_Task objective:_
Find each line below that includes "filter", then copy it.

(Stored items)
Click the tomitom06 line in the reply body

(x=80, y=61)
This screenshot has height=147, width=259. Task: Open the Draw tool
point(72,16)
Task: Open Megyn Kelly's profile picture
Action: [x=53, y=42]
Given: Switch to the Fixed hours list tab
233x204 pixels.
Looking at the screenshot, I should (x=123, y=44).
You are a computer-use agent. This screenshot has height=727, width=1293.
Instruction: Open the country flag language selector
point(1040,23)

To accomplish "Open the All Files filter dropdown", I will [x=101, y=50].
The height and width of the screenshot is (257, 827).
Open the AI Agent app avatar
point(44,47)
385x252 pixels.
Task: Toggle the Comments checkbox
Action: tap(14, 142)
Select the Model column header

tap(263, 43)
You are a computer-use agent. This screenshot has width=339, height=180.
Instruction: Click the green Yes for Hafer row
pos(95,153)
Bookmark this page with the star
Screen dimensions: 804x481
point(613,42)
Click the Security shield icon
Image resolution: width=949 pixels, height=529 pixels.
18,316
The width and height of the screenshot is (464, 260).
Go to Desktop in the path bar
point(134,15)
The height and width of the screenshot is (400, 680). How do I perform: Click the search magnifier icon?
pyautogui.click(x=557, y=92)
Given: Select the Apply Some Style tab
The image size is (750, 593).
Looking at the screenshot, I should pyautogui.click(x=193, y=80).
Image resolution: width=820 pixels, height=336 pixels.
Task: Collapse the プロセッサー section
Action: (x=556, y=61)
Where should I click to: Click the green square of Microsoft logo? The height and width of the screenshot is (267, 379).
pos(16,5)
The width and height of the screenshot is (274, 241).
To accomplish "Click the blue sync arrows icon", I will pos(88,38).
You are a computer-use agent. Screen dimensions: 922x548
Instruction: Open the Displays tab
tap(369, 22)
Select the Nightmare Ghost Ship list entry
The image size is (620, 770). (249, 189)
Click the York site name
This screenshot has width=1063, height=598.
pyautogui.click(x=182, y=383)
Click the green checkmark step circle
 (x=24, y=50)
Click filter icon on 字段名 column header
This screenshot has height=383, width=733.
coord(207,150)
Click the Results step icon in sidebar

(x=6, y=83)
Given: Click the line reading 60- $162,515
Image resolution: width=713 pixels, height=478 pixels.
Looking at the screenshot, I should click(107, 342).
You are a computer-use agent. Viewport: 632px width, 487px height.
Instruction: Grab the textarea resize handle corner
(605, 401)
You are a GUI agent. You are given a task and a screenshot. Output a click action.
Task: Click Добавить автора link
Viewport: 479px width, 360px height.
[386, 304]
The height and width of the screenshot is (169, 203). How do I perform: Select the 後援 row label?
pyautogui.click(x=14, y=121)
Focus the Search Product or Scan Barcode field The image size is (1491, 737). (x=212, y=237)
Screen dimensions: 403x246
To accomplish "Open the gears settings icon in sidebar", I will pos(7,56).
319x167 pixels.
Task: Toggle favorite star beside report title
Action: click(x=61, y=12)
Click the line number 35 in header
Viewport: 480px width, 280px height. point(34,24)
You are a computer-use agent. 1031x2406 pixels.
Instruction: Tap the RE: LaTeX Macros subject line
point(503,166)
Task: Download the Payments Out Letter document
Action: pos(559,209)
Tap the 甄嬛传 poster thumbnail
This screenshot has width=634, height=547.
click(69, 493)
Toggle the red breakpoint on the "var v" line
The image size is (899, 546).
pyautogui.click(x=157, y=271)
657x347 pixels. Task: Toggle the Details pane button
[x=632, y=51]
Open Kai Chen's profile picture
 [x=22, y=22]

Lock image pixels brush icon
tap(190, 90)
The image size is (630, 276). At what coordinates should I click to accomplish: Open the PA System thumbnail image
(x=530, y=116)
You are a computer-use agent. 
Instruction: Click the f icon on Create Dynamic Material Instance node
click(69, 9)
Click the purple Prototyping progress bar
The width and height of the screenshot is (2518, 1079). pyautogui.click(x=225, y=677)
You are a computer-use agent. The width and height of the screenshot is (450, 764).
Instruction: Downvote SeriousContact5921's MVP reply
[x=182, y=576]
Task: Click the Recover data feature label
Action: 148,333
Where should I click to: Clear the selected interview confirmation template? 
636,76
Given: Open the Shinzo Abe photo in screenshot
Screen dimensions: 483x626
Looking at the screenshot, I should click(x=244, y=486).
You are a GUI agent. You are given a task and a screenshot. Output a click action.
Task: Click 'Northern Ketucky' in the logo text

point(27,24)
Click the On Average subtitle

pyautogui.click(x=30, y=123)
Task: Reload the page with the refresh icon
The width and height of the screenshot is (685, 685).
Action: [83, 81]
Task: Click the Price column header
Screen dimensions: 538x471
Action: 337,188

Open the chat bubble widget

_Reply to the task:_
To accomplish "Open the All Files filter dropdown", I will [x=101, y=50].
Click filter icon on 字段名 column header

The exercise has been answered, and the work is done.